A mídia estrangeira, em vários exemplos que foram intensamente compartilhados por aqui, agiu com o profissionalismo que falta à nossa. Por isso, talvez, a surpresa. Ficamos mais bem informados lendo El País ou o New York Times ou o Guardian do que os grandes jornais brasileiros. E isso me parece um belo exemplo de degradação da nossa mídia hegemônica. Os jornais estrangeiros não veem nada que não possa ser visto daqui: apenas não estão comprometidos com o golpe, como os nossos claramente estão, e por isso deixaram (há muito tempo) de fazer jornalismo e passaram a fazer propaganda. Mas ressalto que temos ainda excelentes colunistas, capazes inclusive de criticar o próprio jornal e a imprensa de modo geral em seu espaço, como é o caso do Janio de Freitas, que oferece informações e argumentos fundamentais para entendermos o que se passa.

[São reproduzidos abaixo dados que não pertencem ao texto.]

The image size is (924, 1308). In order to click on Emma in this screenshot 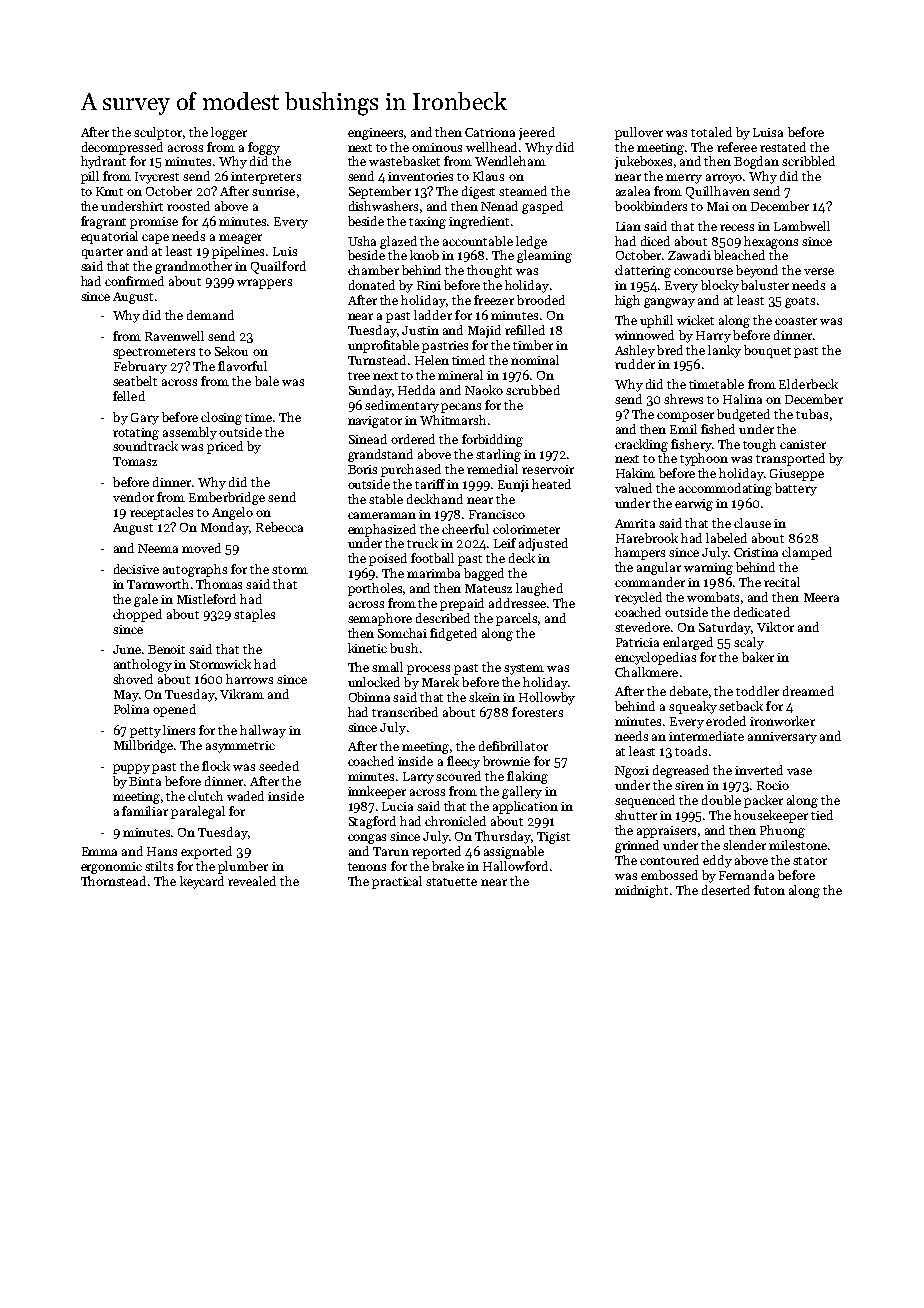, I will do `click(99, 851)`.
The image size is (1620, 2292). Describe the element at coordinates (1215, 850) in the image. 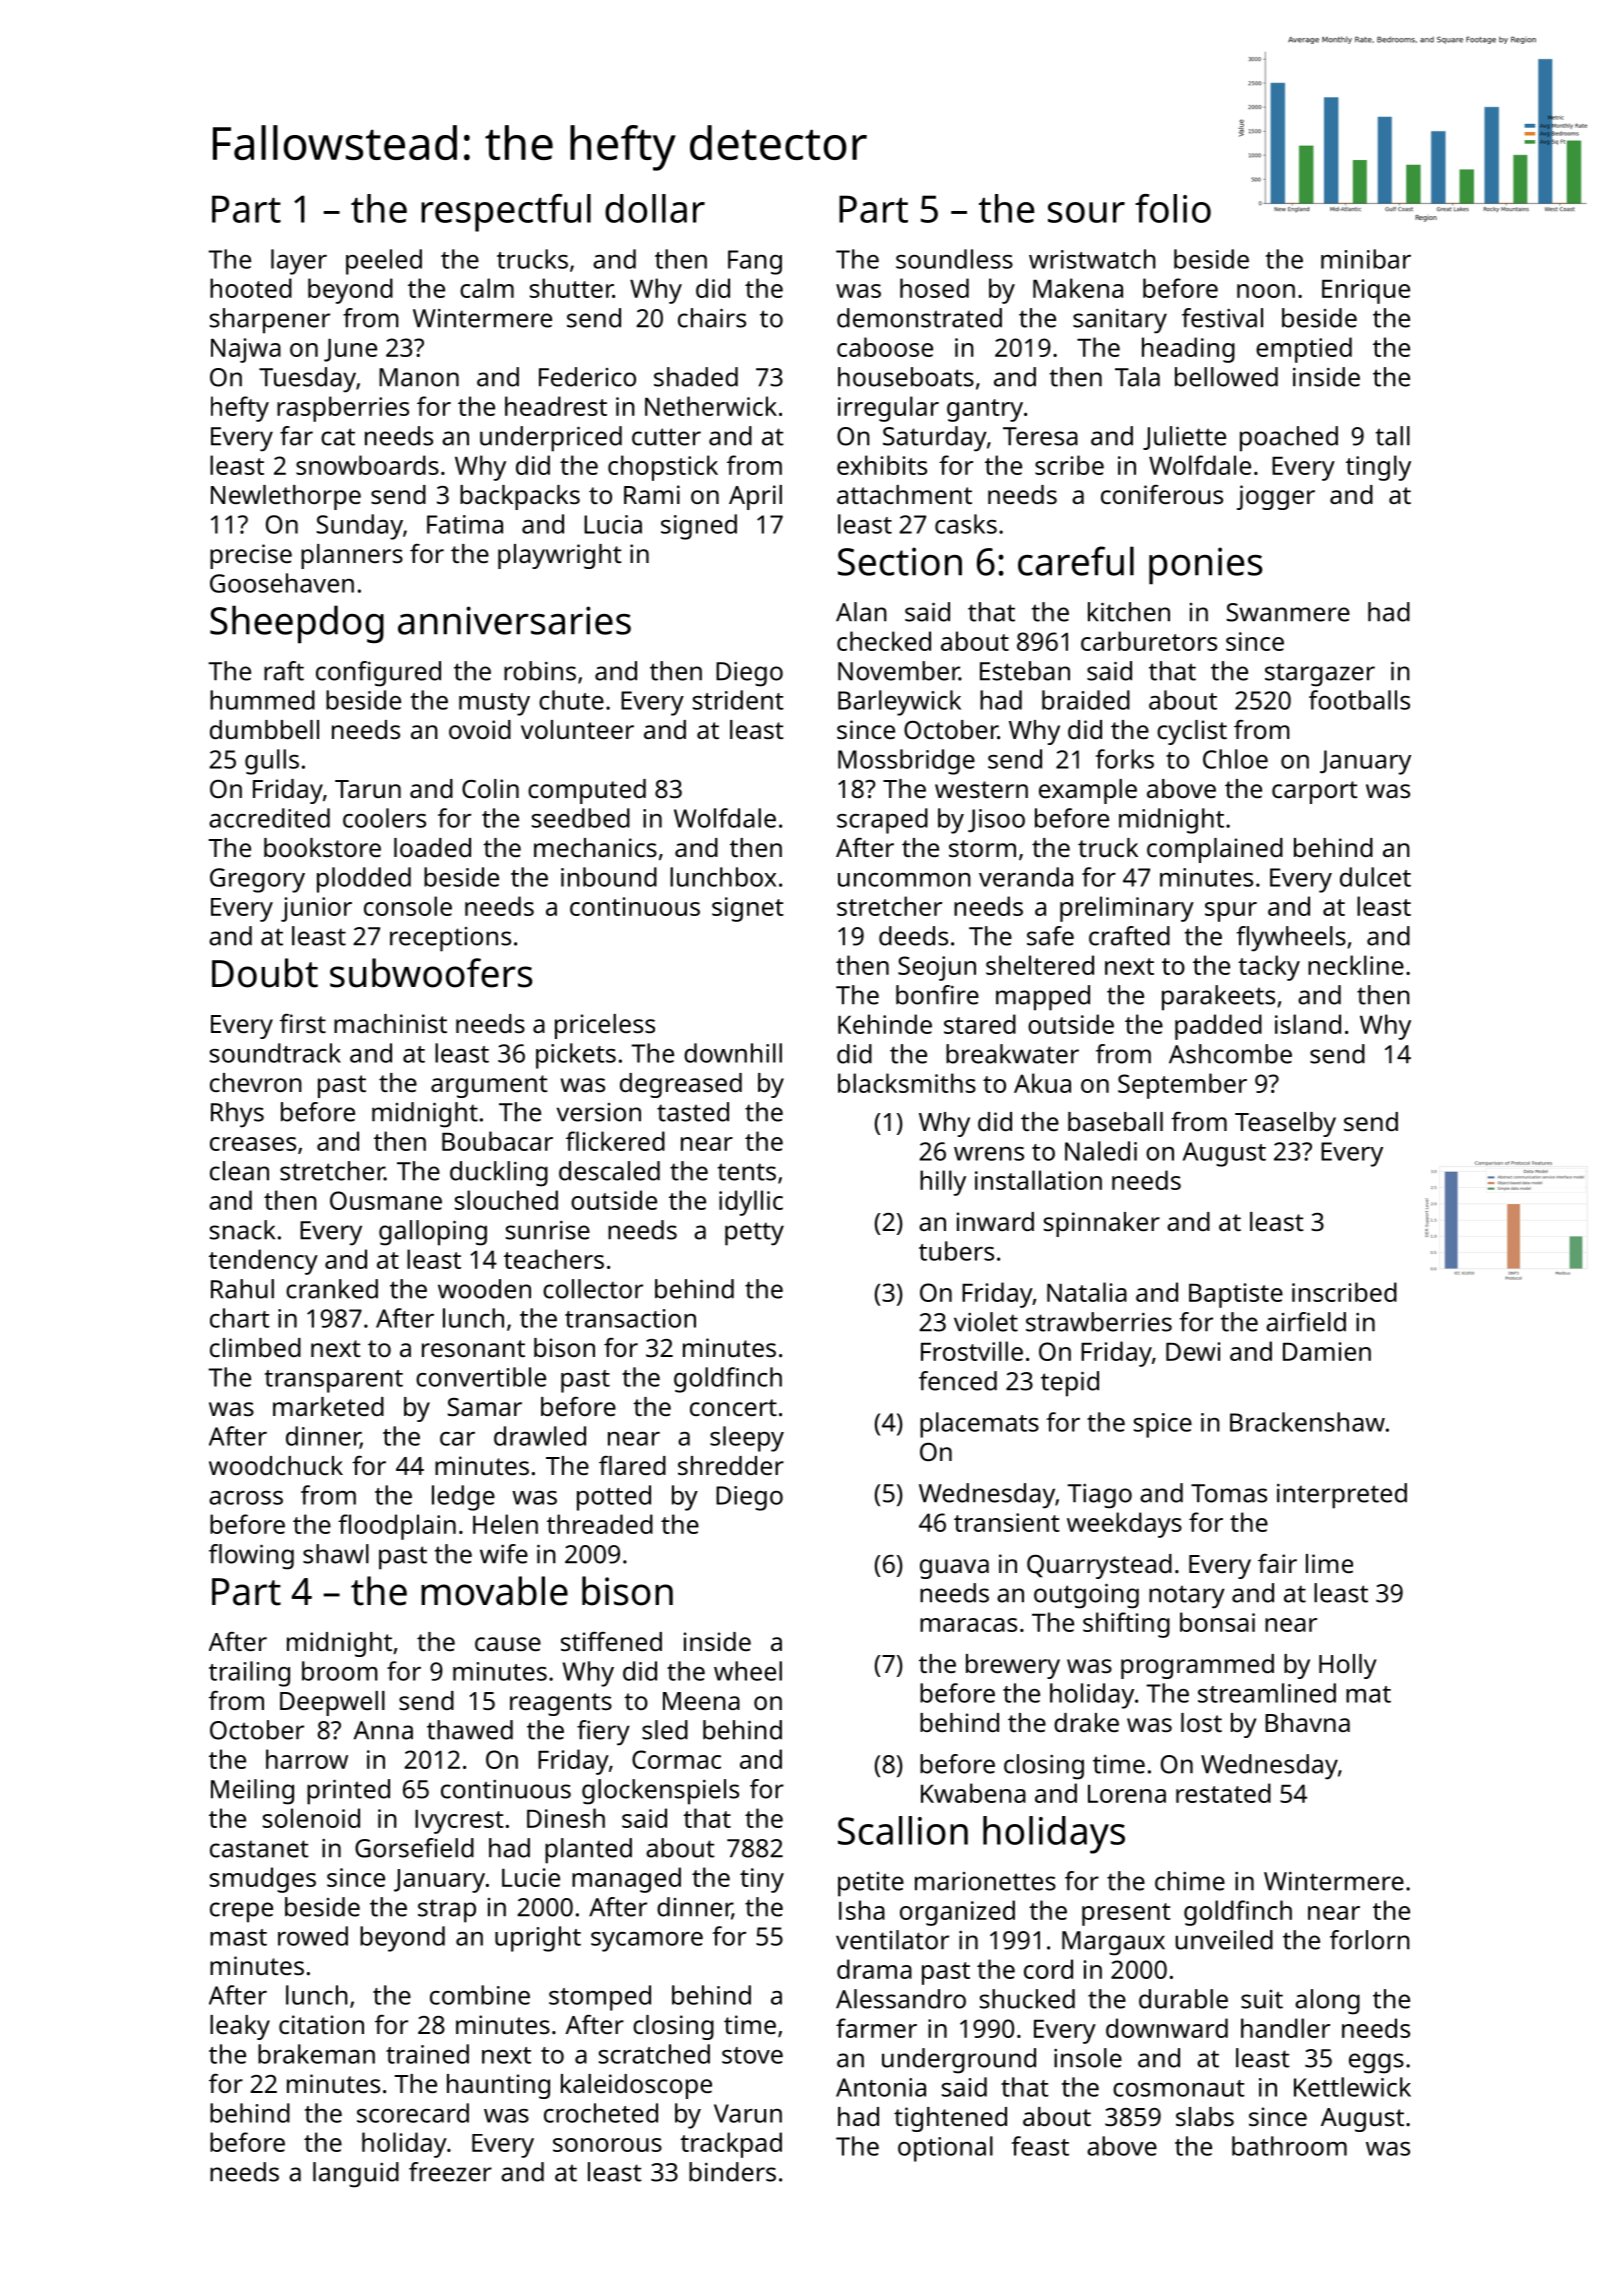

I see `complained` at that location.
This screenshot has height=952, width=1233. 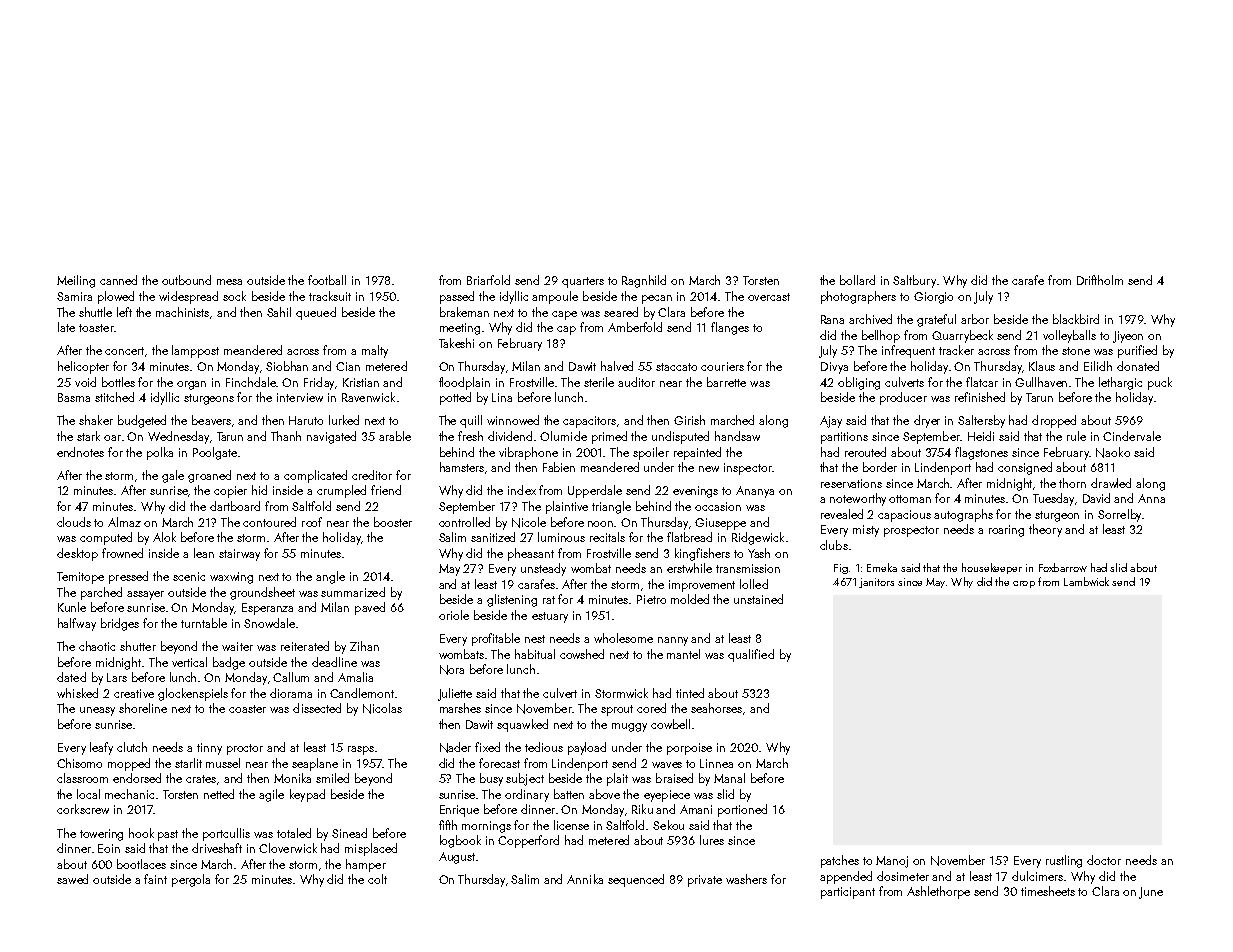 What do you see at coordinates (491, 779) in the screenshot?
I see `busy` at bounding box center [491, 779].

O jornalismo sai ferido desse processo? Por que as redações aceitam sem maiores questionamentos a postura enviesada dos seus patrões, com raras exceções? Podemos dizer que as redações estão domesticadas? Por que os jornalistas que tudo questionam não questionam o seu próprio trabalho?
As grandes redações há muito tempo substituíram o jornalismo pela propaganda, o que não impede que vejamos eventualmente boas reportagens nem que se mantenham colunistas de respeito, como eu disse. Existe uma mística em torno do jornalismo, mas, se formos ver de verdade, as redações nunca foram muito rebeldes, por mais que alguns jornalistas fossem. Lembro que, quando publicamos nosso livrinho sobre ética, pelo Sindicato dos Jornalistas do Rio, em 1989, um dos colaboradores, Licínio Rios Neto, falava em “jornalismo amestrado”, que “preferia uísque nas pedras às perguntas incômodas”. Sempre há e haverá jornalistas que honram a profissão, mas não são a maioria, muito menos hoje, nesse quadro de redução sistemática dos postos de trabalho, que favorece a tendência ao que antigamente chamávamos de adesismo: vestir a camisa da empresa, incorporar seus ideais, falar a voz do dono, sem perceber que, quando chegar o momento de cortar custos, essa subserviência será insuficiente para garantir o emprego. O que me espanta é ver jornalistas recém-demitidos produzirem odes de amor à empresa que acabou de dispensá-los, e outros a rejeitarem criticá-las sob o argumento de que não vão cuspir no prato em que comeram, sem entenderem que sempre o alimentaram.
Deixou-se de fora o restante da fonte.